---------- Brano scelto
Un accenno, velato, al clima in città? Nessun riferimento diretto, comunque, alle polemiche di questi giorni nate attorno al manifesto della mostra organizzata dai ragazzi del liceo Petrarca, ma Meloni mette in guardia invece su quello che succederà il prossimo 3 novembre. «Purtroppo un altro avvenimento deve avvenire in questa città (il riferimento alla manifestazione dei neofascisti di CasaPound è chiarissimo, ndr). Non si può bloccare, ma ciò non impedisce alle autorità, religiose e civili, di discutere e mandare un messaggio: Trieste vi accoglie, perché la legge vi consente di venire qui e perché siamo democratici, ma ciò non vuol dire che siamo d’accordo con voi o che vi amiamo. Ecco - e si rivolge con lo sguardo direttamente a Rossi - quello che si deve fare».
Piccolo momento di imbarazzo, poi, sul successivo relatore: dovrebbe prendere la parola monsignor Salvadé, che invece fa cenno all’assessore Rossi di non voler parlare. È allora il turno dello storico Roberto Spazzali, che sugli avvenimenti che qui avvennero ottant’anni fa tiene una splendida lezione.
--------------------
---------- Dati del compito
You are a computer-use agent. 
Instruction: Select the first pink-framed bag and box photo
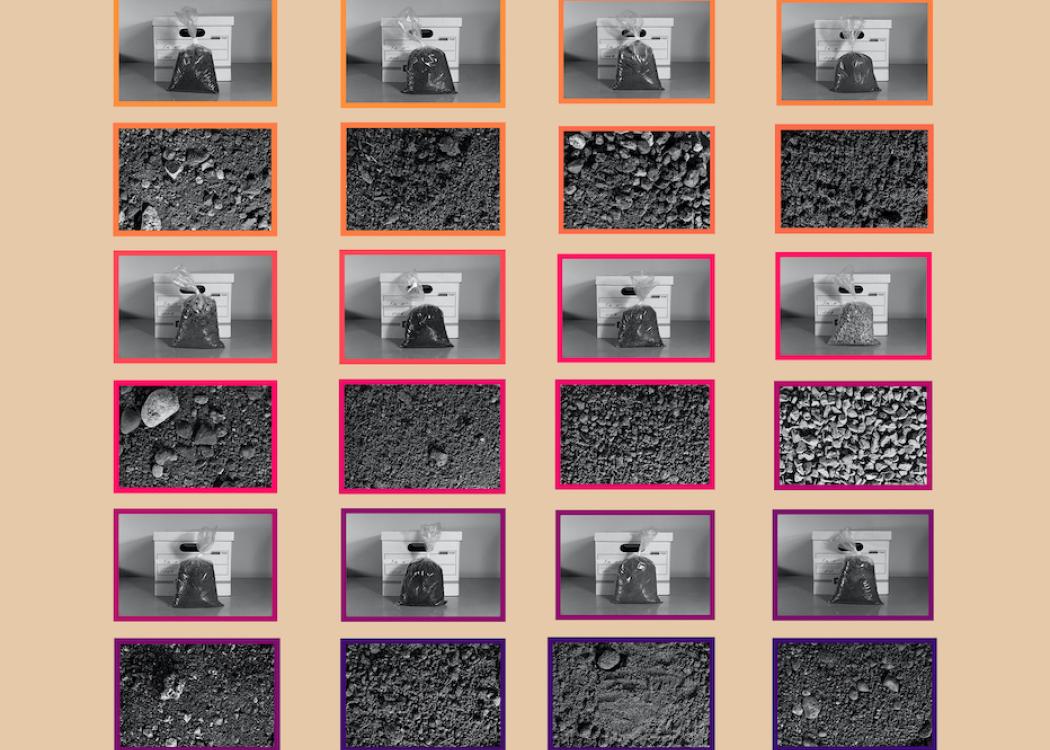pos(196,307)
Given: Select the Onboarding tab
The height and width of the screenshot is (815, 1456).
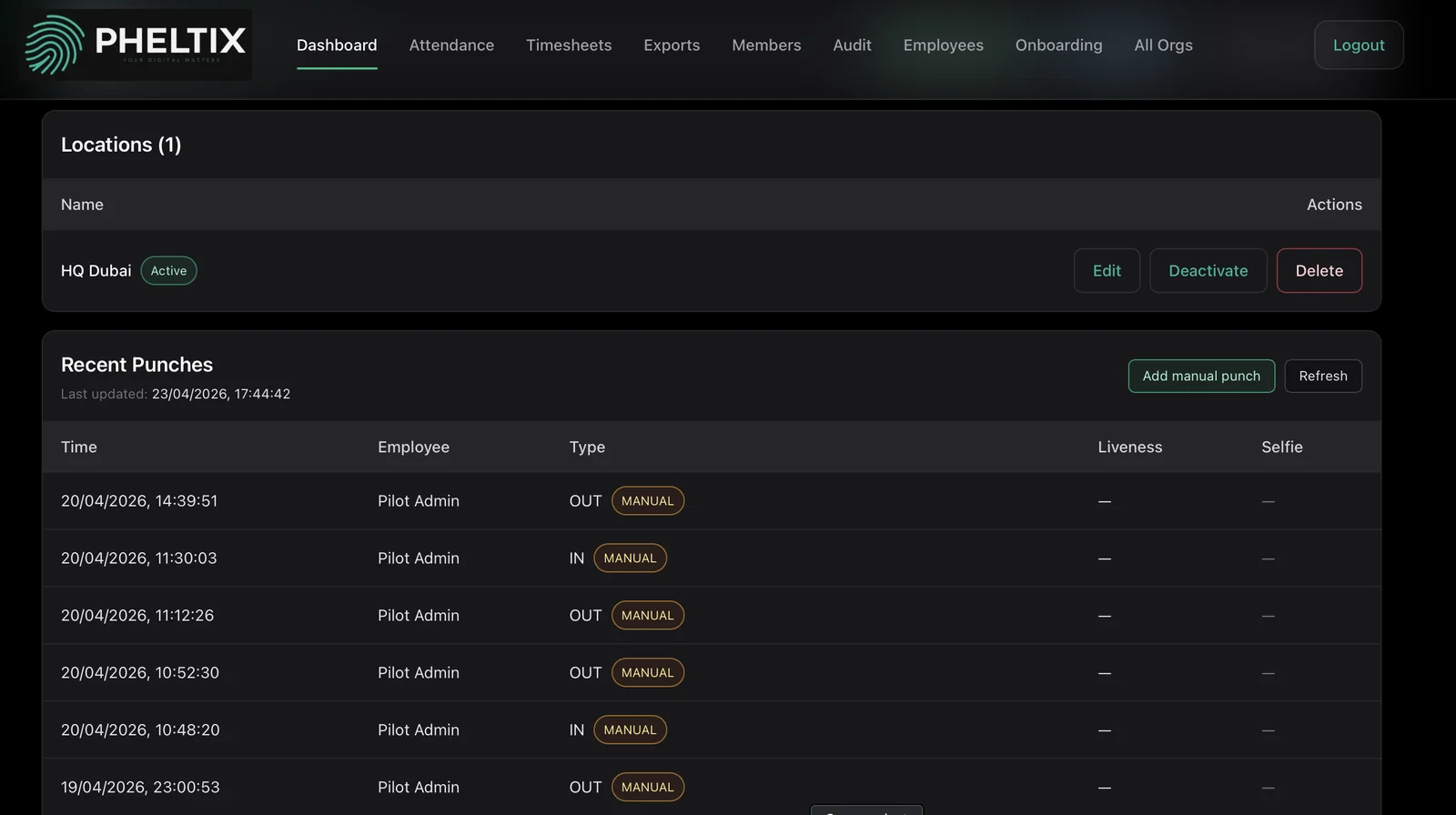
--------------------
**Cose da fare:**
1 – Riproduci alla lettera la parte del brano scelto che inizia con le parole contenenti "Piccolo momento di" e termina con "una splendida lezione.".
2 – Riscrivi tutte le righe dei record come tabella Markdown, con la colonna «Numero» per il numero progressivo e la colonna «Riga» per il testo. Salta le righe vuote e lascia fuori le immagini.

**Le risposte:**
1 –
Piccolo momento di imbarazzo, poi, sul successivo relatore: dovrebbe prendere la parola monsignor Salvadé, che invece fa cenno all’assessore Rossi di non voler parlare. È allora il turno dello storico Roberto Spazzali, che sugli avvenimenti che qui avvennero ottant’anni fa tiene una splendida lezione.

2 –
| Numero | Riga |
|---|---|
| 1 | You are a computer-use agent.  |
| 2 | Instruction: Select the first pink-framed bag and box photo |
| 3 | pos(196,307) |
| 4 | Given: Select the Onboarding tab |
| 5 | The height and width of the screenshot is (815, 1456). |